## Your task
Copy all lines below containing "navigation".

Start of Given information

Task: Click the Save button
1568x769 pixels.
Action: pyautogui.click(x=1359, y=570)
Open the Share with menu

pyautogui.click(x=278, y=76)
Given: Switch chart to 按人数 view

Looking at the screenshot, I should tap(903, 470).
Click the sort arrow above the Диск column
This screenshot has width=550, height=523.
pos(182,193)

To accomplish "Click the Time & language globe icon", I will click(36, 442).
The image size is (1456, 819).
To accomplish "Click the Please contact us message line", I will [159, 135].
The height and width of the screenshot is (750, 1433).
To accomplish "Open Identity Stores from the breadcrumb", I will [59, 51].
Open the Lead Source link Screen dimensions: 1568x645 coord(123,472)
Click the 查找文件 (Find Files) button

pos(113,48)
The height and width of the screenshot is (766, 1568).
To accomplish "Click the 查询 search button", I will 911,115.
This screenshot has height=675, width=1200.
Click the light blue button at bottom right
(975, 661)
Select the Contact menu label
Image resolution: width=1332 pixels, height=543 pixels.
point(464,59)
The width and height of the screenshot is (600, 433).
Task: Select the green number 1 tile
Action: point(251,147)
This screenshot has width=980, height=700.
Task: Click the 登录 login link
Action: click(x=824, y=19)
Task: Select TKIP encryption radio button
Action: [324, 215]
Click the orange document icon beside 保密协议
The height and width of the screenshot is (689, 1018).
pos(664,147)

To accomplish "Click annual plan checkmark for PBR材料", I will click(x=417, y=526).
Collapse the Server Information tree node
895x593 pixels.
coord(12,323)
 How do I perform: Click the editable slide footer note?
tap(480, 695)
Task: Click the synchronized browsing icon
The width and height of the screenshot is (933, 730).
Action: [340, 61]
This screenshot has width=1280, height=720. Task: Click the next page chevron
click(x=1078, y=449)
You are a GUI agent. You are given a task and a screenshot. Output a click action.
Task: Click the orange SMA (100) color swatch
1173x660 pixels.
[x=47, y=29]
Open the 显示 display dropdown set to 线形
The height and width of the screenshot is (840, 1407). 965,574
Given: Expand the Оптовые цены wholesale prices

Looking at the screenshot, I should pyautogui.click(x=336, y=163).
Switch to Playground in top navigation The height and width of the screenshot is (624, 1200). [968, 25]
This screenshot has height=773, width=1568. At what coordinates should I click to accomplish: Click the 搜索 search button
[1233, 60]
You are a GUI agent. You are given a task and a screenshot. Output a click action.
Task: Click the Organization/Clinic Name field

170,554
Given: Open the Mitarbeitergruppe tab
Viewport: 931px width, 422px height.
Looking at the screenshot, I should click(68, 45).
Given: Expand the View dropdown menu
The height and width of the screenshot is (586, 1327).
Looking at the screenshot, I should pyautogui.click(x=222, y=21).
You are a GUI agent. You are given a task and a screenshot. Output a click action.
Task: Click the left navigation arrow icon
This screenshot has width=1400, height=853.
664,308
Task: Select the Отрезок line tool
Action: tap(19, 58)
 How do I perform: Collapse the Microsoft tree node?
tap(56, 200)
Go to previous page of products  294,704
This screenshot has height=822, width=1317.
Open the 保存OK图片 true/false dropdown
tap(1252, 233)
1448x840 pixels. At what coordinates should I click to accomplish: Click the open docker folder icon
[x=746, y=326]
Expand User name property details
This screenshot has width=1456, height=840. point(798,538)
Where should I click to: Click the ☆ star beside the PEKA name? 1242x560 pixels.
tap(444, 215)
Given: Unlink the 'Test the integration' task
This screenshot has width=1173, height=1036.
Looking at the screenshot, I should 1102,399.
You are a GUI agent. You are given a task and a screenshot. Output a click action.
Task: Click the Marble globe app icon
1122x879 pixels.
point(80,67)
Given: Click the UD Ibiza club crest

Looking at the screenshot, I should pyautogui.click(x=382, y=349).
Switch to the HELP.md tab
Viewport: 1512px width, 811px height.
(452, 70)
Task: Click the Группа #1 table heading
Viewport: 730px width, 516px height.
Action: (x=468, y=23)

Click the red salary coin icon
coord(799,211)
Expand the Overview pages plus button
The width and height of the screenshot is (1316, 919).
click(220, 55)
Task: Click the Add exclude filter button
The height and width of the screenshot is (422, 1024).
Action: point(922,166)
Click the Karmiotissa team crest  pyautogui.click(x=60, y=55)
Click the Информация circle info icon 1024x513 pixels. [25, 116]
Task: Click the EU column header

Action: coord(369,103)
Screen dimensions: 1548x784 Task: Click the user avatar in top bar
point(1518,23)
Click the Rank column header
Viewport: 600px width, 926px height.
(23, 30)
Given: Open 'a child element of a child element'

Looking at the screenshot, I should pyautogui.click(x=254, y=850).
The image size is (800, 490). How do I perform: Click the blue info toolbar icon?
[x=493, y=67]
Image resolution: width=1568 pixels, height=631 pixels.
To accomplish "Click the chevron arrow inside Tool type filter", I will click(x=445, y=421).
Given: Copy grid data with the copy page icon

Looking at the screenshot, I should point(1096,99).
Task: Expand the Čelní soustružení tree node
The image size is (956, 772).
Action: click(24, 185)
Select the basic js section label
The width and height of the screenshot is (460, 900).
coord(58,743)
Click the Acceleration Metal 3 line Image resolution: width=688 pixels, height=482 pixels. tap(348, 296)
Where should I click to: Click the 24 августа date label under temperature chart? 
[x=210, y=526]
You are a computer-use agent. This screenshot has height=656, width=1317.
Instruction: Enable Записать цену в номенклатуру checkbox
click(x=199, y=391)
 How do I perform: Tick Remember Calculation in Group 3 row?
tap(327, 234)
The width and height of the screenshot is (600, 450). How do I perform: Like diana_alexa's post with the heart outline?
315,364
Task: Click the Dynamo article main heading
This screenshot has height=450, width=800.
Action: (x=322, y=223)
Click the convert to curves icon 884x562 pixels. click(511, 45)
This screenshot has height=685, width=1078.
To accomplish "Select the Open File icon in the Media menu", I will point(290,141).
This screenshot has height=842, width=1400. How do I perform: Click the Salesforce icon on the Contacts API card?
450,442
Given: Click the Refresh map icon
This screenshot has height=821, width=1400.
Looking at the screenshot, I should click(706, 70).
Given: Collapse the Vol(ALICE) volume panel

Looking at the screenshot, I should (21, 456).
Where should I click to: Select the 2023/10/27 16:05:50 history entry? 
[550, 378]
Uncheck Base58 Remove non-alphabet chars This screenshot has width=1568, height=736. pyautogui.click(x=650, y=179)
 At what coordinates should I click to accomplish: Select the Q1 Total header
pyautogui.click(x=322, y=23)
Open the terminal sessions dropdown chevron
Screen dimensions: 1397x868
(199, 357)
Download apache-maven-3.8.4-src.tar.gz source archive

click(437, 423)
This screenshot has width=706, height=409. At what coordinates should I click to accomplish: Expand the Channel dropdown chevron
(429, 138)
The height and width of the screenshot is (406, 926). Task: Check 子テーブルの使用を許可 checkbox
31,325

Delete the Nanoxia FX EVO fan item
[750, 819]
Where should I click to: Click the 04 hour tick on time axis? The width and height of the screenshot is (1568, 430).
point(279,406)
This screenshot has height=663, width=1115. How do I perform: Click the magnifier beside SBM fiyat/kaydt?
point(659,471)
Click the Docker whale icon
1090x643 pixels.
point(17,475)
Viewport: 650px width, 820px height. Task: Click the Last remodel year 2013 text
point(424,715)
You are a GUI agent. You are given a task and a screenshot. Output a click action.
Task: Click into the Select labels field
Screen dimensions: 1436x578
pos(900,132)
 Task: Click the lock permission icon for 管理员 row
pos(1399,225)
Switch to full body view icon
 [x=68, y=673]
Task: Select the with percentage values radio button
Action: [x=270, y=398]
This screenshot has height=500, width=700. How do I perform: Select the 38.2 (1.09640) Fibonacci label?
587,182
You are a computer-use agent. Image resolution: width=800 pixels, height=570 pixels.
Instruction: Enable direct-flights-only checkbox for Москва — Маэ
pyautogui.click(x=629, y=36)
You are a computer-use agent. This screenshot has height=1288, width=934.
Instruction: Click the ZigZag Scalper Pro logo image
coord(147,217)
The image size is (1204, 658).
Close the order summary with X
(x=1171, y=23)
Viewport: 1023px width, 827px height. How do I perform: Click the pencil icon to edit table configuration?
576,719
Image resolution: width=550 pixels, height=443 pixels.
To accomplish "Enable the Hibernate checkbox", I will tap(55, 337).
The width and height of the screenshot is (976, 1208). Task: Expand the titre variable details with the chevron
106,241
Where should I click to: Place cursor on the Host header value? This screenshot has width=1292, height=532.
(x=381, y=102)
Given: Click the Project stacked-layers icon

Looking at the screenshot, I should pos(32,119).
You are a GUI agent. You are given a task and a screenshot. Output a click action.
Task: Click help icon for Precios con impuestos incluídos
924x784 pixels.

End of Given information

## Output
Switch to Playground in top navigation The height and width of the screenshot is (624, 1200). [968, 25]
Task: Click the left navigation arrow icon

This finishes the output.